Born on a fictional planet called Krypton, he was raised by a farmer and his wife in rural Kansas. Since becoming an adult, he's lived a double life in New York as Clark Kent, a "mild-mannered" reporter for The Daily Planet, who uses vacant telephone boxes to change into his patriotically coloured blue jumpsuit and red underpants whenever a wrong needs righting.
But since the end of the Cold War, Superman has increasingly found his philosophy at odds with official US policy. His threat to renounce citizenship, which has yet to be followed through, can perhaps therefore be interpreted as an acknowledgement that modern superheroes can no longer view right and wrong through a prism of narrow patriotism.
That sort of liberal hand-wringing is more-or-less guaranteed to upset Middle America, however. News that Superman's commitment to the USA is wavering sparked comic levels of outrage among right-leaning commentators yesterday.
"We are turning into the biggest bunch of pantie-wasted sissies I've ever seen," wrote one Jimmy Wallingford, of Texas, after reading of the development on the New York Post's website. "Has anyone at DC Comics been to another country? America may have some problems, but there is nowhere I'd rather be!"
Another reader, Bernie Loverde, suggested that the development was part of a plot to indoctrinate children with left-wing beliefs. "Do progressives, with their one global life and political correctness, have no end to what they have to shit all over?" he asked. Such comments conveniently ignore the fact that, since he was never formally adopted, Superman is officially classified as an illegal alien. By the logic of most conservatives, he does not therefore have US citizenship to renounce.

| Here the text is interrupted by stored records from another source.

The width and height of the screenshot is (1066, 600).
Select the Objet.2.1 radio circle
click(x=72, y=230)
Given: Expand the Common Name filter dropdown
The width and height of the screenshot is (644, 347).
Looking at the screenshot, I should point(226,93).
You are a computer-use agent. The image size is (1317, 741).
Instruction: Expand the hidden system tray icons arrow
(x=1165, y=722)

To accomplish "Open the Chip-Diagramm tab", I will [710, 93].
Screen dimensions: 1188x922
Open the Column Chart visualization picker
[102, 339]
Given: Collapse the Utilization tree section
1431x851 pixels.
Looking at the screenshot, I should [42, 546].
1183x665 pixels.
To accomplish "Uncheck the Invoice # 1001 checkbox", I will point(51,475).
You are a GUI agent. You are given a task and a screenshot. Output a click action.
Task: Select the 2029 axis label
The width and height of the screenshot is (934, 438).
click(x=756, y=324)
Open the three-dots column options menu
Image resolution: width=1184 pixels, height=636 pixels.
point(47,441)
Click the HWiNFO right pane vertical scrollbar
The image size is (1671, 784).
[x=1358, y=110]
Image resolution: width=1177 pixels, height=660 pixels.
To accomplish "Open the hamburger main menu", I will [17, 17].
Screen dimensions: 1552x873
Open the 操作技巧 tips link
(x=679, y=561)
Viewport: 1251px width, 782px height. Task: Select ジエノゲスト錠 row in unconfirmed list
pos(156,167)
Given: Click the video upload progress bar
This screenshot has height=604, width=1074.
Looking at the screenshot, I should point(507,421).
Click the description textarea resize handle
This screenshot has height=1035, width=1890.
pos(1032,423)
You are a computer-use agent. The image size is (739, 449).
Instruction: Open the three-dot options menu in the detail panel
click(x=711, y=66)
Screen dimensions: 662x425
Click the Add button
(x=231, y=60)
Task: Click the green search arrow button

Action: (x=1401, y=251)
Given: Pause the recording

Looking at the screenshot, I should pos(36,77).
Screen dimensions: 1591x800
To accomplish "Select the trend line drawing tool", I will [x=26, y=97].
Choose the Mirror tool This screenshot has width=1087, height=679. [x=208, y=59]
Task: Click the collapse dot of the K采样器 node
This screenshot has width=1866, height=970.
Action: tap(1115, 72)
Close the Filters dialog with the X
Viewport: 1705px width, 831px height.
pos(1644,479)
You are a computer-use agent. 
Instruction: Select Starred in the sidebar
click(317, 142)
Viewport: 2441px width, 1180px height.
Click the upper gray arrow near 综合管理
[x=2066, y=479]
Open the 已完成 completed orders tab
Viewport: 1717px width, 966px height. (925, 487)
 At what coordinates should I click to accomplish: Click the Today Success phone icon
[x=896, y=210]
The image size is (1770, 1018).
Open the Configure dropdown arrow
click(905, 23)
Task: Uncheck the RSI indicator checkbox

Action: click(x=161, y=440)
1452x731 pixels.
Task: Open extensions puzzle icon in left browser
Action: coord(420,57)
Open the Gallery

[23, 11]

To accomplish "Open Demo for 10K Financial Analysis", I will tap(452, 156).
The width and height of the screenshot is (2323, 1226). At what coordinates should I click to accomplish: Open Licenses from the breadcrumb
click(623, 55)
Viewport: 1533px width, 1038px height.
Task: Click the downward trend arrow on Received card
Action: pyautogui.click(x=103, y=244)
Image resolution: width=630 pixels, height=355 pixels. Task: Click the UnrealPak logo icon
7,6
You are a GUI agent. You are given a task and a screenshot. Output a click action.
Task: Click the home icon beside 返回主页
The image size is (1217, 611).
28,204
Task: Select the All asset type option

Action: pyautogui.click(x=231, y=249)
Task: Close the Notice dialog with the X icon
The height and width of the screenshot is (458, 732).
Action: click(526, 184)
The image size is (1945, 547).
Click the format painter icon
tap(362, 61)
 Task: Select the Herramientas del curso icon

Nonetheless, the publishers of DC Comics, Jim Lee and Dan DiDio, appear to be concerned at the level of hostility their new edition has generated. They released a statement yesterday arguing that, despite his commitment to an increasingly international outlook, Superman will continue to embody the best of America.
"Superman is a visitor from a distant planet who has long embraced American values. As a character and an icon, he embodies the best of the American Way," it read. "In a short story in Action Comics 900, Superman announces his intention to put a global focus on his never-ending battle, but he remains, as always, committed to his adopted home and his roots as a Kansas farm boy from Smallville."
The repositioning certainly makes sense from a commercial point of view, with a new Superman film on the way and Hollywood increasingly dependent on international box office returns.
Defenders of the move have also pointed out that Superman is not the first superhero to thumb his nose at the US. During the Watergate scandal of the 1970s, Captain America also renounced his citizenship.